▶ _Provided entries_:
------

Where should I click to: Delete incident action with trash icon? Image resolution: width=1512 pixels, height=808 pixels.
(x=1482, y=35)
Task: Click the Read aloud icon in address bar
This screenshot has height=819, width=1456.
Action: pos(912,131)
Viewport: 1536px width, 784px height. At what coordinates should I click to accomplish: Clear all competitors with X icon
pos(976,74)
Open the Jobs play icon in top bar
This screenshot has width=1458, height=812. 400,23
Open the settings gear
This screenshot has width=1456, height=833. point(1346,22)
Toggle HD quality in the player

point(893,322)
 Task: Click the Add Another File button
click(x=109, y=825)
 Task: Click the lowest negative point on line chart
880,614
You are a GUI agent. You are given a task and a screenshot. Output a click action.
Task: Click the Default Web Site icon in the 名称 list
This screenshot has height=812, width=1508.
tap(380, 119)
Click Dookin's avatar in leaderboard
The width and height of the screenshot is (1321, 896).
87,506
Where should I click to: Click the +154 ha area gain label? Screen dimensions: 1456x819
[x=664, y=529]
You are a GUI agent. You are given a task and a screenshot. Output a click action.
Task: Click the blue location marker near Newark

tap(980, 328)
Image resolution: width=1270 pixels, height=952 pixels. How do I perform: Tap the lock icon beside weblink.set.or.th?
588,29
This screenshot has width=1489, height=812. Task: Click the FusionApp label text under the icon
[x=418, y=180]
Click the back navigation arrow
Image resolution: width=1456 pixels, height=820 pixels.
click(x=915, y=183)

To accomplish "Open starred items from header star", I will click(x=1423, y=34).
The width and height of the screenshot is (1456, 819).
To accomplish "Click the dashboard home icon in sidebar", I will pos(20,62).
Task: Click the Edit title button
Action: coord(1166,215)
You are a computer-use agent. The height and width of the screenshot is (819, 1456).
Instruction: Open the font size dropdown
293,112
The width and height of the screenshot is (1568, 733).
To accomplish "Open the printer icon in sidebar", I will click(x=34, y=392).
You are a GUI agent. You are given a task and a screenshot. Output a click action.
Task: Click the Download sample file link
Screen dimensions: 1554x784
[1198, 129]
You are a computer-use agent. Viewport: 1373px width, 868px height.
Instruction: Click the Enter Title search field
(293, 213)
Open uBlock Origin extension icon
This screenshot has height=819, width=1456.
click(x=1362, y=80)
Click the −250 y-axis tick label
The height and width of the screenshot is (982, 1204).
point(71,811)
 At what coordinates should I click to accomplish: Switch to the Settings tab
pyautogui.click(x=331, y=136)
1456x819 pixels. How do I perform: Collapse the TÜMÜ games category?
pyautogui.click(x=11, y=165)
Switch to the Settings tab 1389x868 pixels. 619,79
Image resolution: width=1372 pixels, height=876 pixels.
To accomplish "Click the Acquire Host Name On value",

------

Copy every record above exactly as it stands.

Where should I click to: Delete incident action with trash icon? Image resolution: width=1512 pixels, height=808 pixels.
(x=1482, y=35)
Task: Click the Read aloud icon in address bar
This screenshot has height=819, width=1456.
Action: pos(912,131)
Viewport: 1536px width, 784px height. At what coordinates should I click to accomplish: Clear all competitors with X icon
pos(976,74)
Open the Jobs play icon in top bar
This screenshot has width=1458, height=812. 400,23
Open the settings gear
This screenshot has width=1456, height=833. point(1346,22)
Toggle HD quality in the player

point(893,322)
 Task: Click the Add Another File button
click(x=109, y=825)
 Task: Click the lowest negative point on line chart
880,614
You are a GUI agent. You are given a task and a screenshot. Output a click action.
Task: Click the Default Web Site icon in the 名称 list
This screenshot has height=812, width=1508.
tap(380, 119)
Click Dookin's avatar in leaderboard
The width and height of the screenshot is (1321, 896).
87,506
Where should I click to: Click the +154 ha area gain label? Screen dimensions: 1456x819
[x=664, y=529]
You are a GUI agent. You are given a task and a screenshot. Output a click action.
Task: Click the blue location marker near Newark

tap(980, 328)
Image resolution: width=1270 pixels, height=952 pixels. How do I perform: Tap the lock icon beside weblink.set.or.th?
588,29
This screenshot has width=1489, height=812. Task: Click the FusionApp label text under the icon
[x=418, y=180]
Click the back navigation arrow
Image resolution: width=1456 pixels, height=820 pixels.
click(x=915, y=183)

To accomplish "Open starred items from header star", I will click(x=1423, y=34).
The width and height of the screenshot is (1456, 819).
To accomplish "Click the dashboard home icon in sidebar", I will pos(20,62).
Task: Click the Edit title button
Action: coord(1166,215)
You are a computer-use agent. The height and width of the screenshot is (819, 1456).
Instruction: Open the font size dropdown
293,112
The width and height of the screenshot is (1568, 733).
To accomplish "Open the printer icon in sidebar", I will click(x=34, y=392).
You are a GUI agent. You are given a task and a screenshot. Output a click action.
Task: Click the Download sample file link
Screen dimensions: 1554x784
[1198, 129]
You are a computer-use agent. Viewport: 1373px width, 868px height.
Instruction: Click the Enter Title search field
(293, 213)
Open uBlock Origin extension icon
This screenshot has height=819, width=1456.
click(x=1362, y=80)
Click the −250 y-axis tick label
The height and width of the screenshot is (982, 1204).
point(71,811)
 At what coordinates should I click to accomplish: Switch to the Settings tab
pyautogui.click(x=331, y=136)
1456x819 pixels. How do I perform: Collapse the TÜMÜ games category?
pyautogui.click(x=11, y=165)
Switch to the Settings tab 1389x868 pixels. 619,79
Image resolution: width=1372 pixels, height=876 pixels.
To accomplish "Click the Acquire Host Name On value",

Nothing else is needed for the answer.